Vault¶
HashiCorp Vault is our secrets management platform. It stores API keys, database credentials, certificates, and other sensitive data.
| URL | vault.shared.cwiq.io |
| Login | SSO via Authentik (OIDC method) |
Accessing the Vault UI¶
- Open vault.shared.cwiq.io (requires Tailscale)

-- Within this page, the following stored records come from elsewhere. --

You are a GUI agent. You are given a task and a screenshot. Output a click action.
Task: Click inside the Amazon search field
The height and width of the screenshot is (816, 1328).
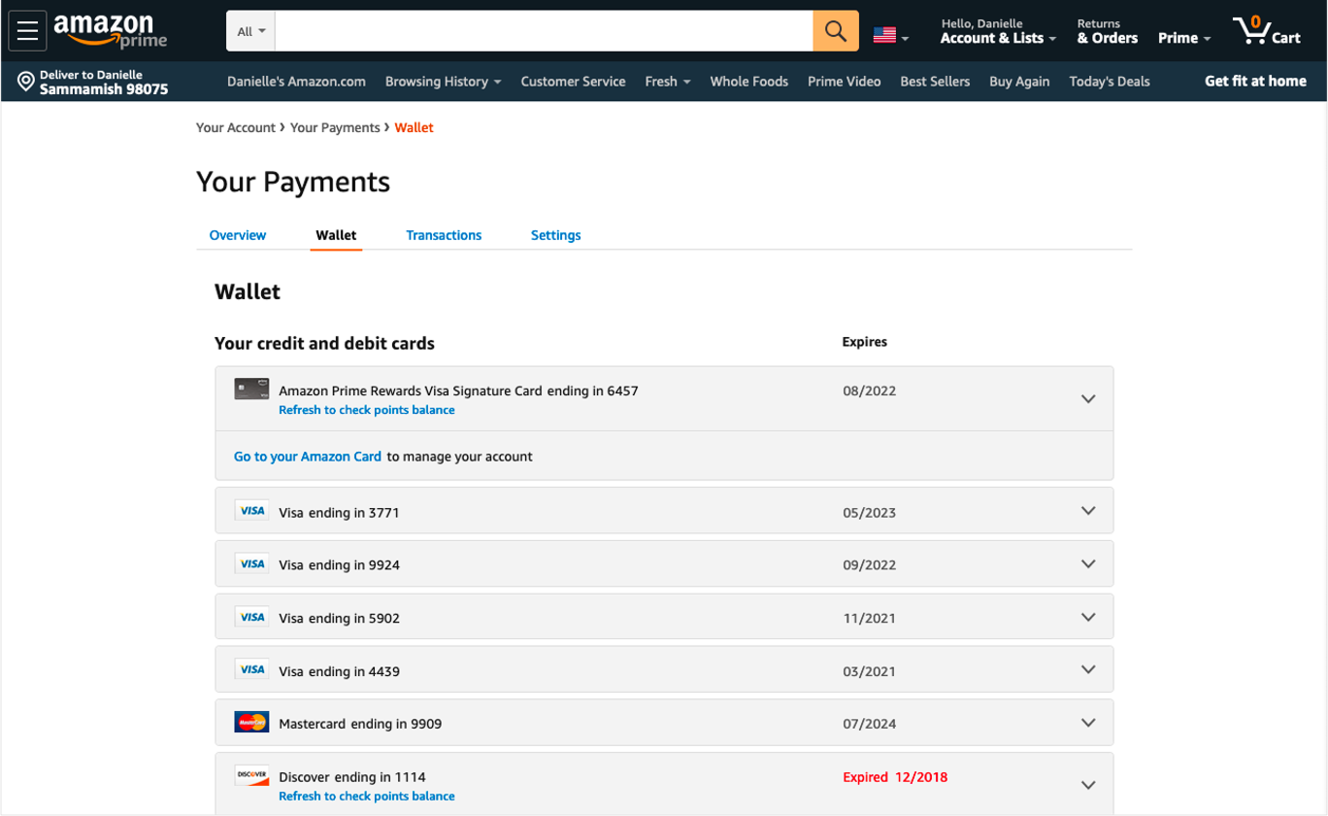click(x=544, y=31)
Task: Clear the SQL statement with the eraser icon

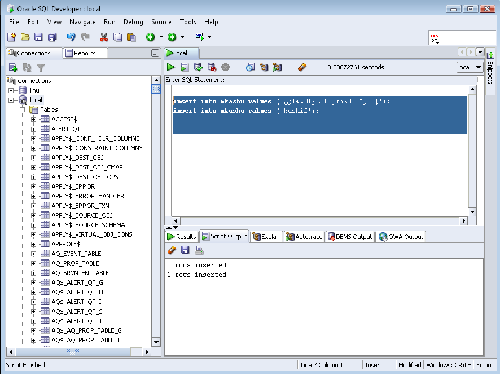Action: [x=301, y=67]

- Select OIDC as the authentication method
- Click Sign in with OIDC
- Authenticate with your Google account via Authentik
Key Concepts¶
| Concept | Description |
|---|---|
| Secret Engine | A backend that stores secrets (e.g., kv-v2 for key-value pairs) |
| Path | Location of a secret (e.g., secret/orchestrator/server/database) |
| Policy | Rules defining who can read/write which paths |
| AppRole | Machine authentication method used by CI/CD and services |
Reading Secrets (UI)¶
- Navigate to Secrets Engines in the sidebar
- Click the
secret/engine - Browse the folder structure to find your secret
- Click a secret to view its key-value pairs
- Click the eye icon to reveal values
Reading Secrets (CLI)¶
# Login via OIDC
vault login -method=oidc
# Read a secret
vault kv get secret/orchestrator/server/database
# Get a specific field
vault kv get -field=password secret/orchestrator/server/database
Common Secret Paths¶
| Path | Contains |
|---|---|
secret/orchestrator/server/* |
Backend API secrets |
secret/orchestrator/ui/* |
Frontend configuration |
secret/sonarqube/* |
SonarQube credentials |
secret/defectdojo/* |
DefectDojo API tokens |
For CI/CD Usage¶
Secrets are accessed in CI/CD pipelines using Vault JWT authentication. See Vault Secrets in CI for details.
Policies¶
Your access is determined by your team's Vault policy. If you need access to a path you can't read, contact your admin.